Utah has lowered its blood alcohol limit (BAL) to 0.05 percent Sunday, the lowest in a nation that suffers about 29 alcohol-related deaths every day BuzzFeed News reported.
"It's been a long time coming, and it's going to be good for the state of Utah," Utah State Rep. Norm Thurston, R-Provo, told Fox 13 in Salt Lake City.
"It's going to reduce the number of people who choose to drive after drinking. It's also going to reduce the number of crashes, injuries and deaths."
The law sponsored by Thurston, a member of the Church of Jesus Christ of Latter-day Saints, went into effect the day before New Year's Eve. The Mormon church advises against drinking alcohol and Utah has long boasted the most restrictive drinking laws in the U.S., having been the first state to drop its BAL from .10 percent of .08 percent in 1983, according to the report.

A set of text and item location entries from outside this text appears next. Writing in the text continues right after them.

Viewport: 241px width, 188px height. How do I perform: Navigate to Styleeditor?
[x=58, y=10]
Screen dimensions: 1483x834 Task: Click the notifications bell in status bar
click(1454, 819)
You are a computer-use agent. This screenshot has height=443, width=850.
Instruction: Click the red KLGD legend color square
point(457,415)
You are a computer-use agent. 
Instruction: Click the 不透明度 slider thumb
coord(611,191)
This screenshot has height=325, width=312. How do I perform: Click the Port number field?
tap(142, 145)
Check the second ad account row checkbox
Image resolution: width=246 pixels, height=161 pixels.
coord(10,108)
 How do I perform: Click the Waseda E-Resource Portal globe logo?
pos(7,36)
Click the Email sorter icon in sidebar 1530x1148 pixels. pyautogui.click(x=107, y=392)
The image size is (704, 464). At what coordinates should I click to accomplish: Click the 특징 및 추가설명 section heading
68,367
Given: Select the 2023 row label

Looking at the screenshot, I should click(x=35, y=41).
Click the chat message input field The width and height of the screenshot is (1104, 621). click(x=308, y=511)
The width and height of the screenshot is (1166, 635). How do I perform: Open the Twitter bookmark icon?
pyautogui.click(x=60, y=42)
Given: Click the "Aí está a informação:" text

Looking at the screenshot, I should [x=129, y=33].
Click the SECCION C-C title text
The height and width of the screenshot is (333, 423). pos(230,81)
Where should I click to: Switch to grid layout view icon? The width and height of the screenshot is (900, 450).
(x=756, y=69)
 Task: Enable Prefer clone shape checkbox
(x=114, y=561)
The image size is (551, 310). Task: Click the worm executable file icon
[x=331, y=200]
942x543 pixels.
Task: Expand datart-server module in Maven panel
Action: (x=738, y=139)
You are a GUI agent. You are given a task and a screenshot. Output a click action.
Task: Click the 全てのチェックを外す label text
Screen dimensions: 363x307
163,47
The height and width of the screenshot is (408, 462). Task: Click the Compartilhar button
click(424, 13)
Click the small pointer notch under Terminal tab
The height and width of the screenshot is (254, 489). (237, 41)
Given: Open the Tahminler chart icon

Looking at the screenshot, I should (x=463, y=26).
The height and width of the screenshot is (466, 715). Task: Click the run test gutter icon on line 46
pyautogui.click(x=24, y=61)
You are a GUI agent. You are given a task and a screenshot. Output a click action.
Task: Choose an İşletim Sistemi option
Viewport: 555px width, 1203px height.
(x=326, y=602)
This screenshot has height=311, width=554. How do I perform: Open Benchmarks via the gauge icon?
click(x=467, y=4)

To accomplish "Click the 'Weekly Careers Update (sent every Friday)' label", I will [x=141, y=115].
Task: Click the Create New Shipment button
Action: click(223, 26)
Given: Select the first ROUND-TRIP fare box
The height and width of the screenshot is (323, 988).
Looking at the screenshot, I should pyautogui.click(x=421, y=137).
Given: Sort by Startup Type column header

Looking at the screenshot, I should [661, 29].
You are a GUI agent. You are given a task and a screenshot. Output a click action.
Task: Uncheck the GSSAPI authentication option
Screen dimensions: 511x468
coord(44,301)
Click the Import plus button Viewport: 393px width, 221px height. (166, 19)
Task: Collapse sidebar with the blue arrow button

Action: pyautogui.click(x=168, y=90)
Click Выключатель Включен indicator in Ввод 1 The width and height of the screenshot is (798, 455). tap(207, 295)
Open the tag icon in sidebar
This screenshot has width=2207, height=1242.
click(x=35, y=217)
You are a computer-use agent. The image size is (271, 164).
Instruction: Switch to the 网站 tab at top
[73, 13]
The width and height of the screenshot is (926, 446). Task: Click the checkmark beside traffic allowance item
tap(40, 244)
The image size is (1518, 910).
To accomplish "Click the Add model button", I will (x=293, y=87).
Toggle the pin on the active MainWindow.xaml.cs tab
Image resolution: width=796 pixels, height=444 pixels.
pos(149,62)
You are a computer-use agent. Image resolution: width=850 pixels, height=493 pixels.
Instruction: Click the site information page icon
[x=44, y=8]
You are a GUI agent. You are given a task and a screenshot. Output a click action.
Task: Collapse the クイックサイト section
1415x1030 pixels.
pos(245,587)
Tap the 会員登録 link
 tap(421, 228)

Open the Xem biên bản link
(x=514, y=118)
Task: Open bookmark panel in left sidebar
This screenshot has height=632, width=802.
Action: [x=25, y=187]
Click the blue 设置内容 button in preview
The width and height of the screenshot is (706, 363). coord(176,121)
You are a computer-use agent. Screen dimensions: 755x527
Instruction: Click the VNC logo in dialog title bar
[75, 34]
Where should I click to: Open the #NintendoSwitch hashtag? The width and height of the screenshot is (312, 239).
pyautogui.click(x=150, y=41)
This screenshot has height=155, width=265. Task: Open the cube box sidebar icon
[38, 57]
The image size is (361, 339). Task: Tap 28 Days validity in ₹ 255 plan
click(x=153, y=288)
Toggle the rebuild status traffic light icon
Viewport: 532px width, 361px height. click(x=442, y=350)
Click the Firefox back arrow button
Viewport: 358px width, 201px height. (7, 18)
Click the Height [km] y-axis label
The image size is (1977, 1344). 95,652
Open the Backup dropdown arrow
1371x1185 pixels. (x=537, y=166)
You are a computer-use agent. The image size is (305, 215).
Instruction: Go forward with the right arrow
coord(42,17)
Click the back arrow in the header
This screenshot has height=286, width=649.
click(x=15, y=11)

The Centers for Disease Control and Prevention guidelines suggest a 160-pound man consuming four drinks in an hour would have a BAL of 0.08 percent. The new law lowers the BAL standard to three drinks in an hour for a 160-pound man.
The National Transportation Safety Board, which reports about 10,000 alcohol-related deaths per year, has advocated for a 0.05 percent limit across the U.S., where states all have a .08 percent limit.
"If Utah lawmakers want to reduce alcohol-related fatalities, they need to ensure that current ignition interlock laws are being enforced and that the devices stay on the vehicles of high-BAC and repeat offenders for as long as possible," managing director of the American Beverage Institute Sarah Longwell wrote in a statement. "That's what will save lives, not targeting those who choose to enjoy a drink with dinner."